I Cento Passi di Peppino Impastato, ucciso dalla mafia il 9 maggio 1978
La notte tra l’8 e il 9 maggio 1978 la mafia uccise Giuseppe Impastato, Peppino come lo chiamavano tutti nella sua Cinisi
Il 9 maggio 1978 non morì solo Aldo Moro. La notte tra l’8 e il 9 maggio 1978 la mafia uccise Giuseppe Impastato, Peppino come lo chiamavano tutti nella sua Cinisi, in provincia di Palermo, Sicilia profonda, dominata da Cosa Nostra.
Peppino era un giornalista, un attivista italiano, membro di Democrazia Proletaria; dal microfono della radio libera che aveva fondato con un gruppo di amici, Radio Aut, denunciava il giogo mafioso su Cinisi e sulla Sicilia, con ironia pungente che non piaceva ai boss.
Suo padre Luigi e suo zio erano mafiosi, il cognato del padre era il capomafia Cesare Manzella (ucciso nel 1963, la sua auto fu fatta esplodere): Peppino si ribellò anche alla sua famiglia, grazie all’appoggio della mamma e del fratello minore. A Cinsi abitava a 100 passi (titolo del film di Marco Tullio Giordana e di una canzone dei Modena City Ramblers) dalla casa di don Tano Badalamenti, capo mafia indiscusso dell’epoca: fu Badalamenti ad ordinare l’omicidio di Peppino Impastato, ucciso da quattro “picciotti” che lo legarono ai binari della ferrovia e lo fecero saltare in aria.
Nel 1978 Impastato si candidò nella lista di Democrazia Proletaria alle elezioni provinciali, ma non fece in tempo a sapere l’esito delle votazioni perché venne assassinato nella notte tra l’8 e il 9 maggio: gli elettori di Cinisi votarono ancora il suo nome, riuscendo ad eleggerlo simbolicamente al consiglio comunale.
Col suo cadavere venne inscenato un attentato, per distruggerne anche l’immagine: per anni depistarono le indagini, e Peppino Impastato passò per terrorista el a sua memoria venne infangata per anni.
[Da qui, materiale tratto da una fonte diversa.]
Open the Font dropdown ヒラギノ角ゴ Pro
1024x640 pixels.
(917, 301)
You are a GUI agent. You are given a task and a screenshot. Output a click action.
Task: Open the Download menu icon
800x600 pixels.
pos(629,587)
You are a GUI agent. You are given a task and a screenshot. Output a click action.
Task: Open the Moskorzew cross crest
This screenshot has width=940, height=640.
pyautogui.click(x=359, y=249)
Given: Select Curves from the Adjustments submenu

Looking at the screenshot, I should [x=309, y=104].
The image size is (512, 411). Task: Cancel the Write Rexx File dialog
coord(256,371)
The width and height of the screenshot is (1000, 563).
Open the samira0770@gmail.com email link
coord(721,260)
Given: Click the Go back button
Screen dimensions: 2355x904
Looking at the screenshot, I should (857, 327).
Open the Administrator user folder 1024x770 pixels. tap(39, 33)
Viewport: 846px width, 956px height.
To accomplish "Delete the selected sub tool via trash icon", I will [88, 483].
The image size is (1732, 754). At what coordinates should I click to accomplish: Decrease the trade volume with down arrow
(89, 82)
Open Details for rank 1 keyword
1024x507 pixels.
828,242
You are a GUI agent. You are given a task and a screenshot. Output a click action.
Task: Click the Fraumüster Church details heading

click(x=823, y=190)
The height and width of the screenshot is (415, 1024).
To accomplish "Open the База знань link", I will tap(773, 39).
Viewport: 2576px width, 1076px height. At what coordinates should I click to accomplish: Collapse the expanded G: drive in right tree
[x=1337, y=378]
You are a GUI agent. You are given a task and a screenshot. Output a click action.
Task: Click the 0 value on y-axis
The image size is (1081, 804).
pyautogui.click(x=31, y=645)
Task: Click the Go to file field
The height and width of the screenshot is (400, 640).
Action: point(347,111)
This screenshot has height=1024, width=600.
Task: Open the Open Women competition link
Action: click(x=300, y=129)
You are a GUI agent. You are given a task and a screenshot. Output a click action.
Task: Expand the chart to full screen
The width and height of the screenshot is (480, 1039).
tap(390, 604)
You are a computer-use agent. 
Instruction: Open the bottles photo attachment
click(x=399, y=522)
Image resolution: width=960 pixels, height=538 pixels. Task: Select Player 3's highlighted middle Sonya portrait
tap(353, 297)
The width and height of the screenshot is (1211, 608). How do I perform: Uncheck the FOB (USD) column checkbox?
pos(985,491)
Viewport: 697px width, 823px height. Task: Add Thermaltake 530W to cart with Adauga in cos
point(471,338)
La matrice mafiosa del delitto viene individuata grazie all’attività del fratello Giovanni e della madre Felicia: nel maggio del 1984 l’Ufficio Istruzione del Tribunale di Palermo, sulla base delle indicazioni del giudice consigliere istruttore Rocco Chinnici, che aveva concepito e avviato il lavoro del primo pool antimafia ed era stato assassinato nel luglio del 1983, emette una sentenza, firmata dal Consigliere Istruttore Antonino Caponnetto, in cui si riconosce la matrice mafiosa del delitto, attribuito però ad ignoti.
Il Centro Impastato, nato pochi anni prima, pubblica nel 1986 la storia della vita della madre di Giuseppe Impastato, nel volume “La mafia in casa mia” e il dossier “Notissimi ignoti”, indicando come mandante del delitto il boss Gaetano Badalamenti, nel frattempo condannato a 45 anni di reclusione per traffico di droga dalla Corte di New York, nel processo alla Pizza connection.
Solo il 5 marzo 2001 la Corte d’assise ha riconosciuto Vito Palazzolo colpevole e lo ha condannato a trent’anni di reclusione. L’11 aprile 2002 anche Gaetano Badalamenti è stato riconosciuto colpevole e condannato all’ergastolo.